↓

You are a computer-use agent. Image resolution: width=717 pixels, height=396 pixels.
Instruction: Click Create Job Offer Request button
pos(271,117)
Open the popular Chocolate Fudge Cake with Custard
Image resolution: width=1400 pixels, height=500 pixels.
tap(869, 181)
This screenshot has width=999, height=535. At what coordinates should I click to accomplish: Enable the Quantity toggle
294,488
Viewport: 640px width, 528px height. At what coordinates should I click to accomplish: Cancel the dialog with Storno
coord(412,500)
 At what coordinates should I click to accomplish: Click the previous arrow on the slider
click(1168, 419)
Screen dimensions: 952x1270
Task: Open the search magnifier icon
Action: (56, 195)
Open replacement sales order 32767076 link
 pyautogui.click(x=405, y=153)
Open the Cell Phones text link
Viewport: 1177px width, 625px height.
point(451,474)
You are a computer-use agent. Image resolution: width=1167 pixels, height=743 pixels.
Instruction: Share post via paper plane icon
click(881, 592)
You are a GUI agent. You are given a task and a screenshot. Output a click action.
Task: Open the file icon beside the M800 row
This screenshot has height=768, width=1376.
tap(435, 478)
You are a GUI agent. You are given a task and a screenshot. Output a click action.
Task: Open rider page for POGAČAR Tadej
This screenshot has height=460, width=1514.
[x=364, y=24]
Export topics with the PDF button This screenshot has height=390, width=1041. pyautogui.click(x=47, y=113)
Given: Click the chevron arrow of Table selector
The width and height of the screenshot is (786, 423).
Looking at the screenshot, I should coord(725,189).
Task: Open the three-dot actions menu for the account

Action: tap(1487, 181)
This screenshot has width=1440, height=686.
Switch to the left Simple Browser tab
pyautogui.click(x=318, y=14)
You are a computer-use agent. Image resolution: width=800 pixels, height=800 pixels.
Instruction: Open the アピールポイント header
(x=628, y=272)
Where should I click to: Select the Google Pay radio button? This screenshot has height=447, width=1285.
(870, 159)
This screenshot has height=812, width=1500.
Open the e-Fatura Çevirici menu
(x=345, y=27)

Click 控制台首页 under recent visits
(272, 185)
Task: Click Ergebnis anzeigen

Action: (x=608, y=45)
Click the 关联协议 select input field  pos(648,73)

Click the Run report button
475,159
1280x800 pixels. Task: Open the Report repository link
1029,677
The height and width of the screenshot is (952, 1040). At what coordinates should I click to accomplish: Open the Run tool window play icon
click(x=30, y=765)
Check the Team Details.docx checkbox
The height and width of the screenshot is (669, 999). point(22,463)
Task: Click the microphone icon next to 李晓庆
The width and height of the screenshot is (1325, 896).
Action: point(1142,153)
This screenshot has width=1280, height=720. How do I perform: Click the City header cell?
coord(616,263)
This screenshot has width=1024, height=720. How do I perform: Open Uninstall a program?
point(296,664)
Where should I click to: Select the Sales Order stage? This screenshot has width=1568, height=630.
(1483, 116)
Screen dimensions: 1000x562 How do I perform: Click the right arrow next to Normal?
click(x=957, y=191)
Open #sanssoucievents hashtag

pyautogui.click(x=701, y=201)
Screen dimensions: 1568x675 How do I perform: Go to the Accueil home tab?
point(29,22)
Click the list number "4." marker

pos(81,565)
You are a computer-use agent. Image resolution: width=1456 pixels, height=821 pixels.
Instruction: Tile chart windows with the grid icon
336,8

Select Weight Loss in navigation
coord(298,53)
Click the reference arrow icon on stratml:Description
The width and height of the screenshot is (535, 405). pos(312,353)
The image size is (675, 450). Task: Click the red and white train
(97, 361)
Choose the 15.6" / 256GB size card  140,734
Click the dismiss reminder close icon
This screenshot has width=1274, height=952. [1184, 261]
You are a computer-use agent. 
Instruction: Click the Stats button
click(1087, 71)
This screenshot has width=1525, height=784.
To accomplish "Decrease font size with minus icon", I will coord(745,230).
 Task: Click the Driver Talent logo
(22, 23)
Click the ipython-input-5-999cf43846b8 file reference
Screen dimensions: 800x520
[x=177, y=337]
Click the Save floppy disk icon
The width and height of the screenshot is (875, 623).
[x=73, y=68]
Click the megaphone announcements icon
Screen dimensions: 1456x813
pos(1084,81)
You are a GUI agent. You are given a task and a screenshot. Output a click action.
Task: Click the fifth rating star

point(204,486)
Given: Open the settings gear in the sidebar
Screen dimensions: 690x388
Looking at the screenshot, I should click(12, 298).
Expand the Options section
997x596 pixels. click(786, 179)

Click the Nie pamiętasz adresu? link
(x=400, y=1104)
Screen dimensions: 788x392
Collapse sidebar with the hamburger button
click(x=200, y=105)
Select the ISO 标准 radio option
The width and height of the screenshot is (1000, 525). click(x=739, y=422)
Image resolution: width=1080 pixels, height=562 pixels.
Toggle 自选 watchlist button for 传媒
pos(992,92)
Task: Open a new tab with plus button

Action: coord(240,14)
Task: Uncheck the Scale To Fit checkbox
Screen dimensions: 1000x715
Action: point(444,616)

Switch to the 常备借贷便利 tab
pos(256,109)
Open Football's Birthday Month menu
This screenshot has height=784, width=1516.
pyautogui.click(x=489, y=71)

↑

**Task goal:**
Output every record above a second time, exactly.

**Exercise response:**
You are a computer-use agent. Image resolution: width=717 pixels, height=396 pixels.
Instruction: Click Create Job Offer Request button
pos(271,117)
Open the popular Chocolate Fudge Cake with Custard
Image resolution: width=1400 pixels, height=500 pixels.
tap(869, 181)
This screenshot has width=999, height=535. At what coordinates should I click to accomplish: Enable the Quantity toggle
294,488
Viewport: 640px width, 528px height. At what coordinates should I click to accomplish: Cancel the dialog with Storno
coord(412,500)
 At what coordinates should I click to accomplish: Click the previous arrow on the slider
click(1168, 419)
Screen dimensions: 952x1270
Task: Open the search magnifier icon
Action: (56, 195)
Open replacement sales order 32767076 link
 pyautogui.click(x=405, y=153)
Open the Cell Phones text link
Viewport: 1177px width, 625px height.
point(451,474)
You are a computer-use agent. Image resolution: width=1167 pixels, height=743 pixels.
Instruction: Share post via paper plane icon
click(881, 592)
You are a GUI agent. You are given a task and a screenshot. Output a click action.
Task: Open the file icon beside the M800 row
This screenshot has height=768, width=1376.
tap(435, 478)
You are a GUI agent. You are given a task and a screenshot. Output a click action.
Task: Open rider page for POGAČAR Tadej
This screenshot has height=460, width=1514.
[x=364, y=24]
Export topics with the PDF button This screenshot has height=390, width=1041. pyautogui.click(x=47, y=113)
Given: Click the chevron arrow of Table selector
The width and height of the screenshot is (786, 423).
Looking at the screenshot, I should coord(725,189).
Task: Open the three-dot actions menu for the account

Action: tap(1487, 181)
This screenshot has width=1440, height=686.
Switch to the left Simple Browser tab
pyautogui.click(x=318, y=14)
You are a computer-use agent. Image resolution: width=800 pixels, height=800 pixels.
Instruction: Open the アピールポイント header
(x=628, y=272)
Where should I click to: Select the Google Pay radio button? This screenshot has height=447, width=1285.
(870, 159)
This screenshot has height=812, width=1500.
Open the e-Fatura Çevirici menu
(x=345, y=27)

Click 控制台首页 under recent visits
(272, 185)
Task: Click Ergebnis anzeigen

Action: (x=608, y=45)
Click the 关联协议 select input field  pos(648,73)

Click the Run report button
475,159
1280x800 pixels. Task: Open the Report repository link
1029,677
The height and width of the screenshot is (952, 1040). At what coordinates should I click to accomplish: Open the Run tool window play icon
click(x=30, y=765)
Check the Team Details.docx checkbox
The height and width of the screenshot is (669, 999). point(22,463)
Task: Click the microphone icon next to 李晓庆
The width and height of the screenshot is (1325, 896).
Action: point(1142,153)
This screenshot has width=1280, height=720. How do I perform: Click the City header cell?
coord(616,263)
This screenshot has width=1024, height=720. How do I perform: Open Uninstall a program?
point(296,664)
Where should I click to: Select the Sales Order stage? This screenshot has width=1568, height=630.
(1483, 116)
Screen dimensions: 1000x562 How do I perform: Click the right arrow next to Normal?
click(x=957, y=191)
Open #sanssoucievents hashtag

pyautogui.click(x=701, y=201)
Screen dimensions: 1568x675 How do I perform: Go to the Accueil home tab?
point(29,22)
Click the list number "4." marker

pos(81,565)
You are a computer-use agent. Image resolution: width=1456 pixels, height=821 pixels.
Instruction: Tile chart windows with the grid icon
336,8

Select Weight Loss in navigation
coord(298,53)
Click the reference arrow icon on stratml:Description
The width and height of the screenshot is (535, 405). pos(312,353)
The image size is (675, 450). Task: Click the red and white train
(97, 361)
Choose the 15.6" / 256GB size card  140,734
Click the dismiss reminder close icon
This screenshot has width=1274, height=952. [1184, 261]
You are a computer-use agent. 
Instruction: Click the Stats button
click(1087, 71)
This screenshot has width=1525, height=784.
To accomplish "Decrease font size with minus icon", I will coord(745,230).
 Task: Click the Driver Talent logo
(22, 23)
Click the ipython-input-5-999cf43846b8 file reference
Screen dimensions: 800x520
[x=177, y=337]
Click the Save floppy disk icon
The width and height of the screenshot is (875, 623).
[x=73, y=68]
Click the megaphone announcements icon
Screen dimensions: 1456x813
pos(1084,81)
You are a GUI agent. You are given a task and a screenshot. Output a click action.
Task: Click the fifth rating star

point(204,486)
Given: Open the settings gear in the sidebar
Screen dimensions: 690x388
Looking at the screenshot, I should click(12, 298).
Expand the Options section
997x596 pixels. click(786, 179)

Click the Nie pamiętasz adresu? link
(x=400, y=1104)
Screen dimensions: 788x392
Collapse sidebar with the hamburger button
click(x=200, y=105)
Select the ISO 标准 radio option
The width and height of the screenshot is (1000, 525). click(x=739, y=422)
Image resolution: width=1080 pixels, height=562 pixels.
Toggle 自选 watchlist button for 传媒
pos(992,92)
Task: Open a new tab with plus button

Action: coord(240,14)
Task: Uncheck the Scale To Fit checkbox
Screen dimensions: 1000x715
Action: point(444,616)

Switch to the 常备借贷便利 tab
pos(256,109)
Open Football's Birthday Month menu
This screenshot has height=784, width=1516.
pyautogui.click(x=489, y=71)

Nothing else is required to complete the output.